Le Premier ministre hongrois, Viktor Orbán, a réagi avec vigueur. Il a annoncé que la Hongrie quitterait la CPI. Selon lui, la Cour ne représente plus une justice impartiale, mais une institution politique. Il a précisé que le Parlement hongrois n’a jamais intégré le statut de la CPI dans la loi nationale.
Avant la visite de Netanyahu, la présidence de la Cour avait averti la Hongrie. Elle lui a rappelé son obligation d’arrêter toute personne visée par un mandat international. Pourtant, la Hongrie a accueilli le Premier ministre israélien sans prendre de mesures.

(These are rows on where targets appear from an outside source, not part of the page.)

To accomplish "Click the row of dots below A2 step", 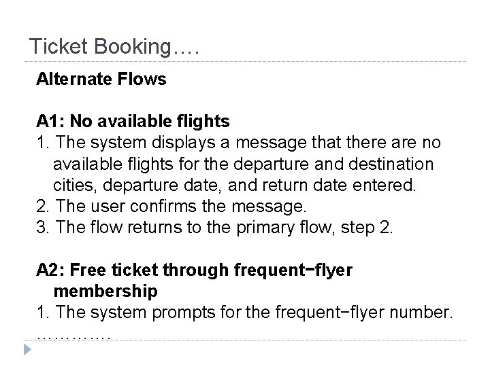I will [74, 333].
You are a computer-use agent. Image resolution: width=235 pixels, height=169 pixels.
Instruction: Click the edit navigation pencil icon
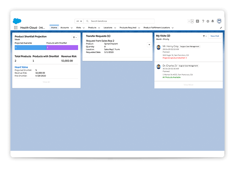pyautogui.click(x=221, y=28)
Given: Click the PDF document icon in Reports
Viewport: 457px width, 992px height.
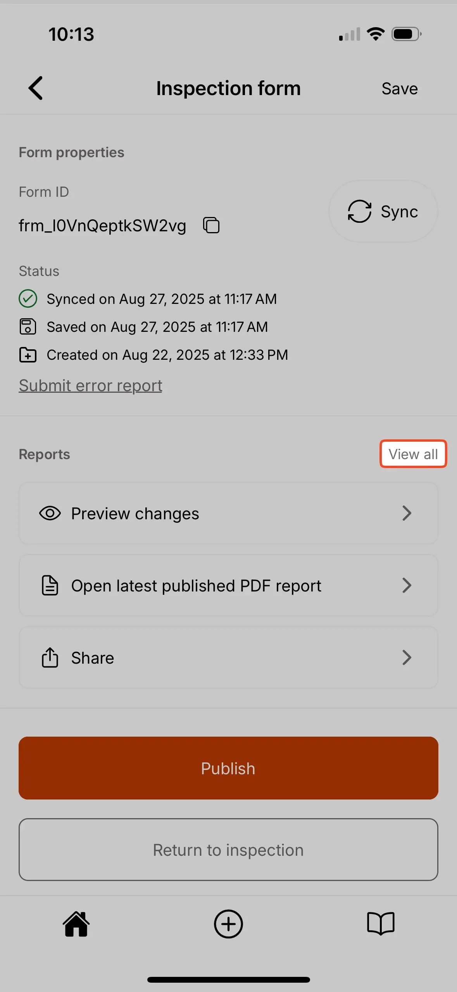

Si le retrait de la Hongrie se confirme, il faudra un an pour qu’il entre en vigueur. Elle deviendrait alors le seul pays de l’Union européenne à ne plus faire partie de la CPI. Jusqu’ici, seuls le Burundi et les Philippines ont quitté l’institution.
Ce cas n’est pas isolé. En février, l’Italie a renvoyé un Libyen accusé de torture au lieu de l’extrader. En octobre, la Mongolie a laissé Vladimir Poutine repartir librement.
La Hongrie a jusqu’au 23 mai pour présenter sa défense.